The project will increase access to and use of community support services by families at risk. A majority of families served will experience an increase in “protective factors” and “promotive” family attributes. The projected result is an increase in family self-sufficiency.

Ilene Ford, Child Welfare Program administrator for DHHS District 4, references information from the department’s website: “By transforming the relationship between the Child Protective Services and communities through the development of a child-welfare continuum of care, vulnerable families and their children are better served to reduce abuse and neglect. At its essence, CPPC is a collective impact model, designed with the understanding that the traditional child welfare model cannot, and should not, be the sole structure responsible for keeping children safe. By working together with families, everyone has better outcomes.”

The CPPC philosophy is fairly simple: “We all want our children to be safe. We know that life is complex, and that life’s challenges can get in the way of being the best parents we can be. We partner to support families who are experiencing the highest levels of stress, before things get out of control. And when life has already gotten complicated, we are here to walk beside each family member, to help them get back on their feet. We know that preventing child abuse is not simply a matter of parents doing a better job, but about creating communities in which doing better is easier. Together, we help solve problems so parents can focus on raising healthy, thriving children.”

Many community members, organizations, professionals, school districts and others have been steadily coming forward to sign a partnership agreement and to place in nomination the names of individuals who will be invited to form a Community Leadership Committee, the strategic arm of the CPPC. Current identified partners include: Belfast Adult Education, Big Brothers Big Sisters of Mid-Maine, Catholic Charities of Maine, Child Development Services, Coastal Kids Preschool, Coastal Healthcare Alliance, Five Town CSD, G.E.A.R. Parent Network, Healthy Kids, Islesboro Central School, Kennebec Behavioral Health, Knox County Community Health Coalition, Maine Families – Waldo County, Midcoast Recovery Coalition, New Hope For Women, Penobscot Bay YMCA, Penquis CAP, Regional School Units 3 and 12, Sequel Care Maine, Sexual Assault Support Services of Midcoast Maine, Spurwink, Sweetser, Union 69, Waldo County Community Action Partners, Waldo County Sheriff’s Office, and Katherine Box, LCSW.

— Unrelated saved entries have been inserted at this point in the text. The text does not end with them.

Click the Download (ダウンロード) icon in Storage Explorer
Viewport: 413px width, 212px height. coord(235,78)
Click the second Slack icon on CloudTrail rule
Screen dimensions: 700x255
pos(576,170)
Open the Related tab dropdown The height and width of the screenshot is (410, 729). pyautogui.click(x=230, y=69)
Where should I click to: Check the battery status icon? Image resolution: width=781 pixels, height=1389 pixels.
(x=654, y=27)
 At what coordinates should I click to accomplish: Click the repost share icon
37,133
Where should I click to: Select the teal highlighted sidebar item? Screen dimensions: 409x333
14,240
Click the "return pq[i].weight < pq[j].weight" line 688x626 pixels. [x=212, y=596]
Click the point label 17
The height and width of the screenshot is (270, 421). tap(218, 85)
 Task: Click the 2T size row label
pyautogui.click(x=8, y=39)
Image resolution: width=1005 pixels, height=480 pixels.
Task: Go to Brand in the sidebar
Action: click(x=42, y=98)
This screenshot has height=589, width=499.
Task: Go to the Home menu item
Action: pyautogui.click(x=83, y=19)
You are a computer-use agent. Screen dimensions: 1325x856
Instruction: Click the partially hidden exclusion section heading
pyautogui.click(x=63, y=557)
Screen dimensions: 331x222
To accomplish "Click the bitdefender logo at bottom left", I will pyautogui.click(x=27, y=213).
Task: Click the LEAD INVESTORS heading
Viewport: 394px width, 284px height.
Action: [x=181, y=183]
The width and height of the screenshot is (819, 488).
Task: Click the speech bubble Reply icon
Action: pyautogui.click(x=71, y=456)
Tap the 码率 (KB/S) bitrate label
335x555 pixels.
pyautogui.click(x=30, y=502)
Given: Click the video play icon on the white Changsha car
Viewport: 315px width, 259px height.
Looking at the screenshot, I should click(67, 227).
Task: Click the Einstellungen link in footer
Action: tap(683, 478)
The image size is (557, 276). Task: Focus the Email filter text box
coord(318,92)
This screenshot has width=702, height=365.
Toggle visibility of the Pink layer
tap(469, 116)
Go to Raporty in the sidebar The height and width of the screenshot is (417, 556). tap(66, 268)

Data from Maine DHHS for a five-year period between 2009 and 2015 reveals that in families who have been “substantiated” (found responsible) for child abuse or neglect, there have been some easily identified stressors. Those identified include: mental health, domestic violence, pregnancy/new child, drug misuse by caregiver, unstable living conditions, court involvement and heavy childcare responsibility. In that five-year period, DHHS completed “assessments” in all four of the Midcoast counties — 1,381 in Knox, 993 in Waldo, 571 in Lincoln and 381 in Sagadahoc.

Research conducted by the Center for the Study of Social Policy has led to the identification of five protective factors that keep families safe: parental resilience, social connections, knowledge of parenting and child development, concrete support in times of need, and social emotional competence of children. Our collectively identified strategies in this project most likely will address steps needed to increase the presence of these protective factors in the lives of families.

As a community partnership, we believe in including community representatives who want to play a part in this effort regardless of their training or status. People with the experience of struggles in their own families are especially encouraged to participate.